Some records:
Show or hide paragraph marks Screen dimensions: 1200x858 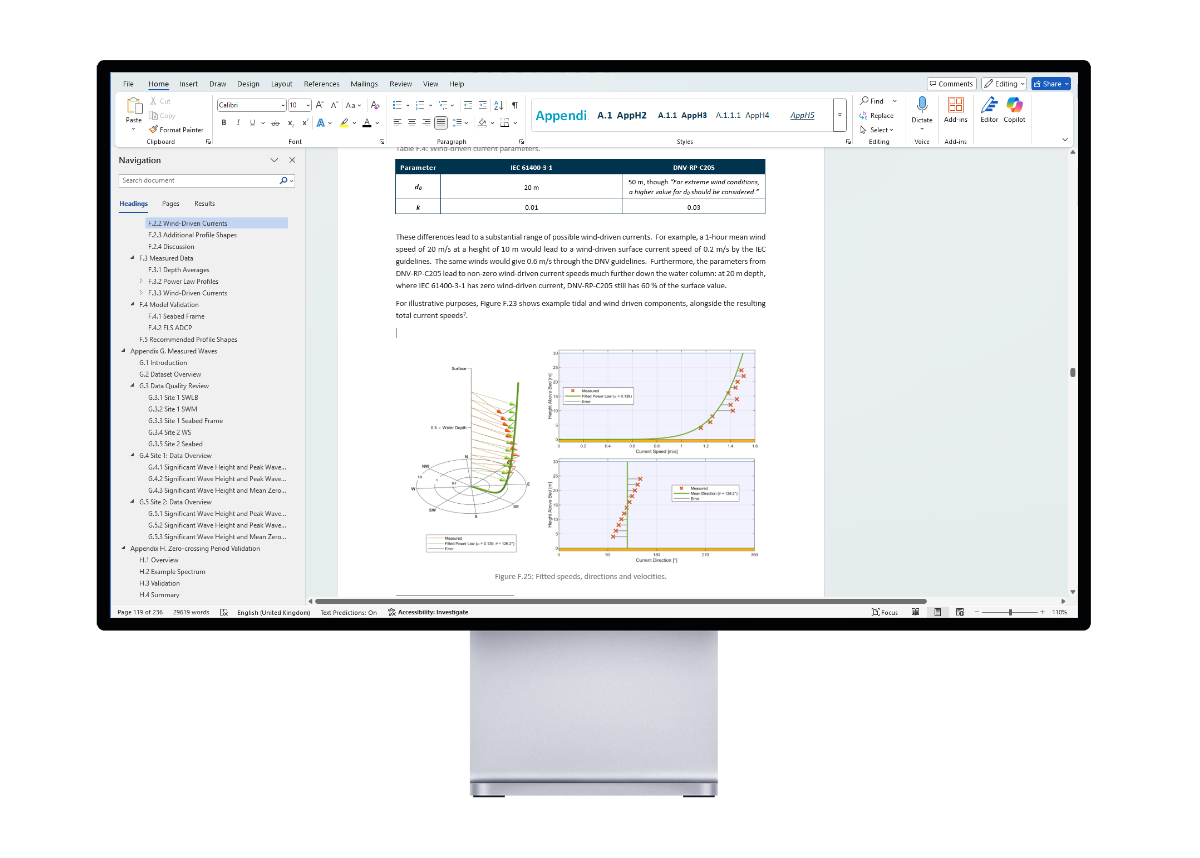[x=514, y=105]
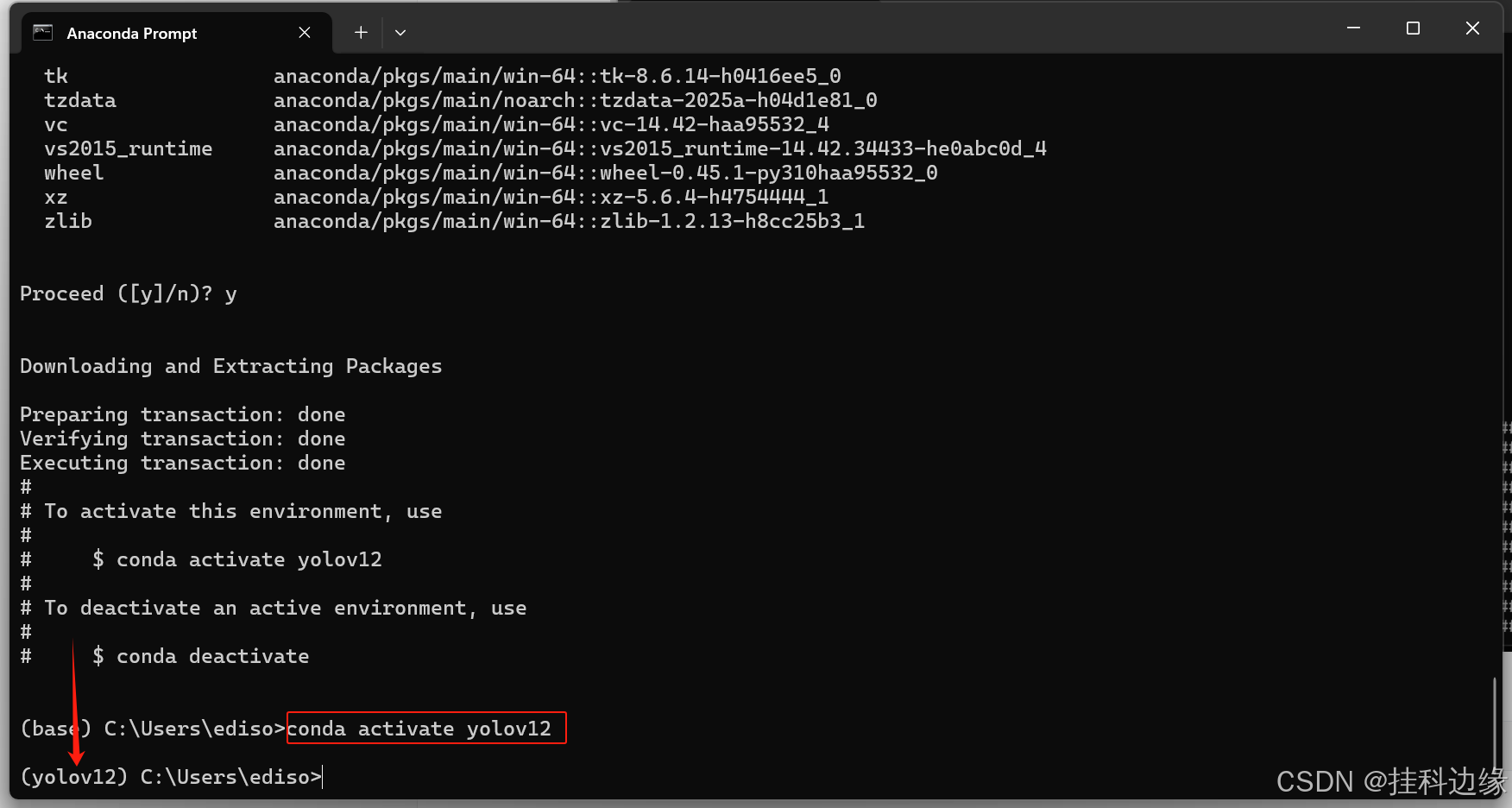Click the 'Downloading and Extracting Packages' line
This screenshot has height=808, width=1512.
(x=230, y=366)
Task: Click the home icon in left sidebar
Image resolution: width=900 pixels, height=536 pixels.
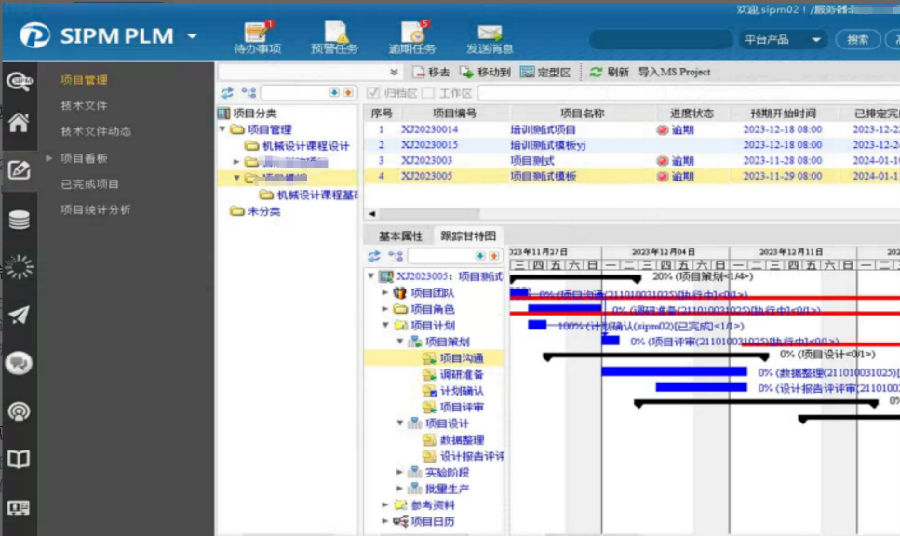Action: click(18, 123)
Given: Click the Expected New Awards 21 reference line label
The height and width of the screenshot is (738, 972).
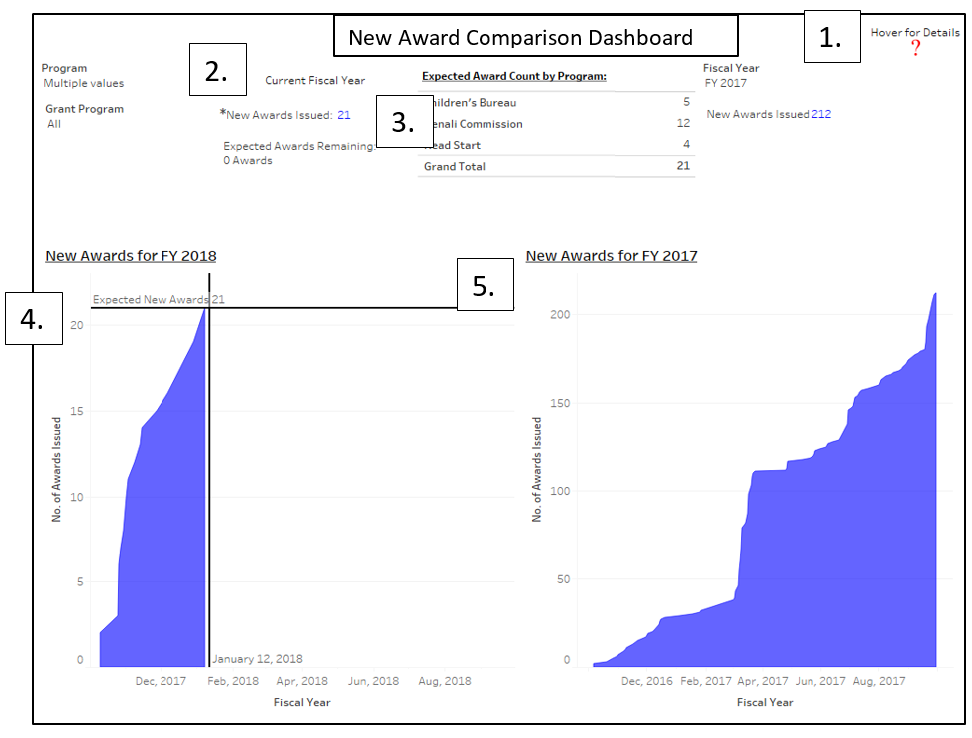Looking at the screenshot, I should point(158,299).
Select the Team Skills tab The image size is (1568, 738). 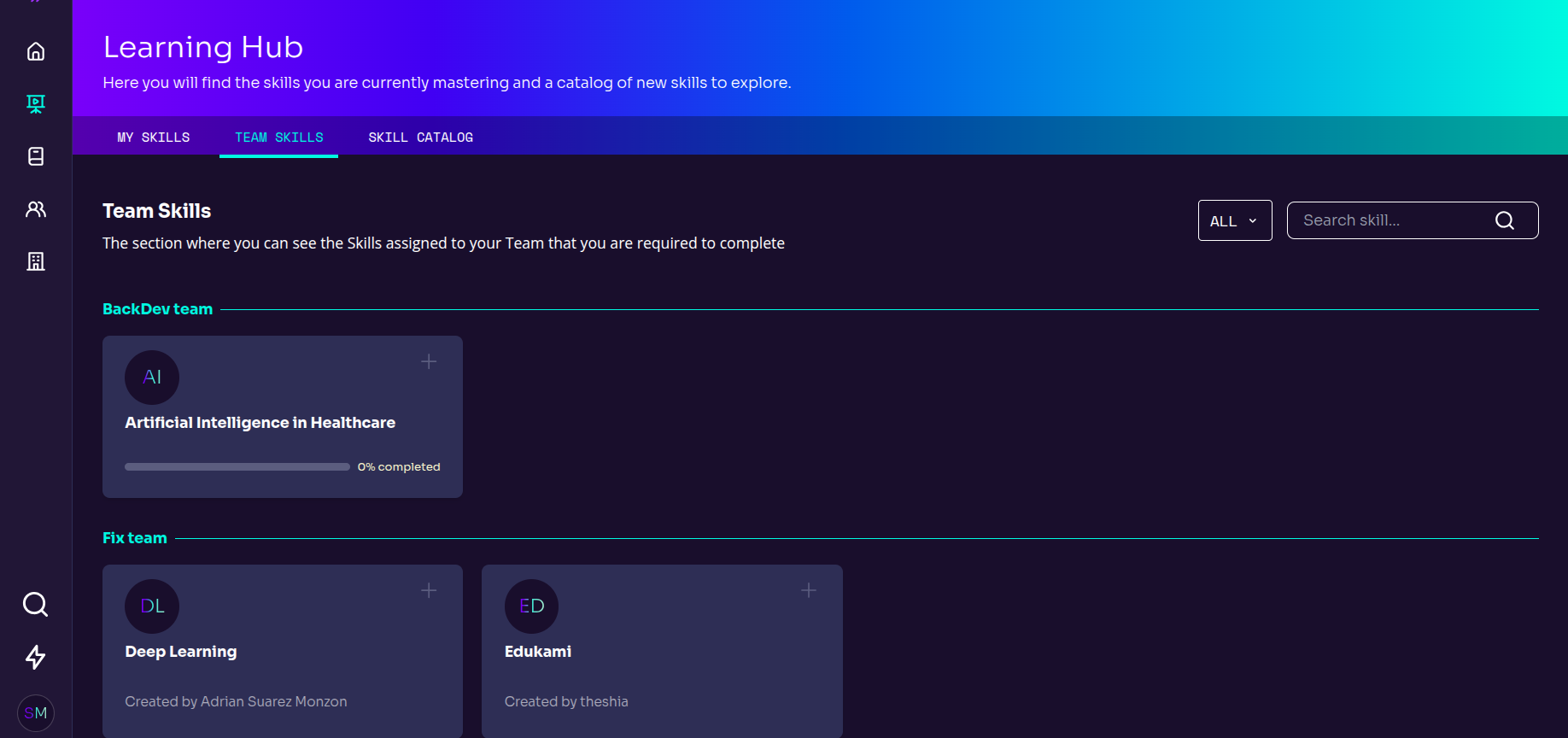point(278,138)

...

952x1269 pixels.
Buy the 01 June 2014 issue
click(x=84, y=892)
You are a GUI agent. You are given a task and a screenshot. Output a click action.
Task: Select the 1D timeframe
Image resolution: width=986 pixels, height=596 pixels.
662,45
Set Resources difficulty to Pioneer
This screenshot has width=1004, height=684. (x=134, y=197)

---

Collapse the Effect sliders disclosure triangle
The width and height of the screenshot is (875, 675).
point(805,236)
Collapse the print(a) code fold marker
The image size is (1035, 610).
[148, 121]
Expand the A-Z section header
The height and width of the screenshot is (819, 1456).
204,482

▶ [INSTRUCTIONS TO FOLLOW]: Collect every line of the items above that contains the word "resolution", treating uppercase and lowercase as different.

▶ [COMPLETE ANSWER]:
Image resolution: width=900 pixels, height=536 pixels.
Image resolution: width=986 pixels, height=596 pixels.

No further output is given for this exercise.